REASON FOR BRITISH SOLDIERS’

RHYMES. To the German the war song is a serious matter ; it is for the most part a grave composition, exalted in feeling, and thrilling with the love of country ; he is taught to sing it, and he sings it well, with obvious and touching sincerity and - with equally obvious advantage to his morale. The attempt to introduce similar songs and a similar attitude towards them to the use of the English soldier has often been made, and exactly as often lamentably failed. On the whole it has, been, perhaps, the most purely comic effort of the impulse to mimic Germany which has been in favour until of late with certain people of excellent aims but inadequate biological knowledge. The English soldier, consistently prefering the voice of Nature to that of the most eminent doctrinaire, has, to the Scandal of his lyrical enemies, steadily drawn his inspiration from the music-hall and the gutter, or from.-his own rich store of flippant and ironic realism.

The biological meaning of these peculiarities, says Mr. W. Trotter, in "Instincts of the Herd of Peace and War” renders them intelligible and consistent with one another. The predaceous social animals in attack or pursuit are particularly sensative to the encouragement afforded by one another’s voices. The pack gives tongue because of the functional value of the exercise, which is clearly of importance in keeping individuals in contact with one another, and in stimulating in each the due degree of the aggressive rage. That serious and narrow passion tends naturally to concentrate itself upon some external object or quarry, which becomes by the very fact an object of hate to the exclusion of any other feeling, whether of sympathy, selfpossession, or a sense of the ludicrous.

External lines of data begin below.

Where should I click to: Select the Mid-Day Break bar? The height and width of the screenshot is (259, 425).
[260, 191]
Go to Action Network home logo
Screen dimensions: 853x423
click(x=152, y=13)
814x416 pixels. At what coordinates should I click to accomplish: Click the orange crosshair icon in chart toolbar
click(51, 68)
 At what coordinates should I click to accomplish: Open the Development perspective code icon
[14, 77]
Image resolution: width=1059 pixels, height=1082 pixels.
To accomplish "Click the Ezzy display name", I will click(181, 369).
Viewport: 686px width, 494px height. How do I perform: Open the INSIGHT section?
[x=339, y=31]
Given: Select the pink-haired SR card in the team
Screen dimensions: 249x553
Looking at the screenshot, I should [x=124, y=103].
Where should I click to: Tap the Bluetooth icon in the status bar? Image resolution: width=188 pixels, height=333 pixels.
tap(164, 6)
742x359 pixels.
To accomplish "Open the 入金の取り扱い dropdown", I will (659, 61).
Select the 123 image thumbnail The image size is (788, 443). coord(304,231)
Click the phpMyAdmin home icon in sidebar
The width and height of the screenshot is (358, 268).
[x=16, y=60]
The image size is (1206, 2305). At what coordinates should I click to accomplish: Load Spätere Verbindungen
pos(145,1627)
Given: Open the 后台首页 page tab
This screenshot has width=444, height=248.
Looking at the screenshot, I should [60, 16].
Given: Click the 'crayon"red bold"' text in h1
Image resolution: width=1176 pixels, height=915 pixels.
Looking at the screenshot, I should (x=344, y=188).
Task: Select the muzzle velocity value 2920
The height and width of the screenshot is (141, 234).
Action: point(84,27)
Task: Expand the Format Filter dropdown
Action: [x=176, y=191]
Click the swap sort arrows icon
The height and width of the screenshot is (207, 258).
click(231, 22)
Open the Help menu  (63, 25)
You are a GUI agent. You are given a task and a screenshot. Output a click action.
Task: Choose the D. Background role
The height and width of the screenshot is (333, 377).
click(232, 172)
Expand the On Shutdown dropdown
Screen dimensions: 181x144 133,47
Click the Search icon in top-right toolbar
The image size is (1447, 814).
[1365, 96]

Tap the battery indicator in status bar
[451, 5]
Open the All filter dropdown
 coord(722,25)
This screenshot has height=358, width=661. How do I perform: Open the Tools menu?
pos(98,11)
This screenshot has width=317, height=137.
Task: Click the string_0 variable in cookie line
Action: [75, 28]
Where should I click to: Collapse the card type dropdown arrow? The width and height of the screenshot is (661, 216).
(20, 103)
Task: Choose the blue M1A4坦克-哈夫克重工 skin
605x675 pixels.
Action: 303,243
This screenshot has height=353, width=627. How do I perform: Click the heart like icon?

The curious spectacle of Germans greeting one another with "God punish England !”,and the appropriate response is, therefore, no accidental or meaningless phenomenon, but a manifestation of an instinctive necessity ; and this explanation is confirmed by the immensely wide .currency of the performance, and the almost simian gravity with which it could. be carried out. It succeeded because it had a functional value, just as similar movements in England have failed because they have had no functional value and could have none in a people of the socialised type, with whom unity depends on a different kind of bond. The wolf, then, is the father of the war song, and it is among peoples of the lupine type alone that the war song is used with real seriousness. Animals of the socialised type are not dependent for their morale upon the narrow intensities of aggressive rage. Towards such manifestations of it as concerted cries and war songs they feel no strong instinctive impulsion, and are therefore, able to preserve a relatively objective attitude.—"?. S. Siftings."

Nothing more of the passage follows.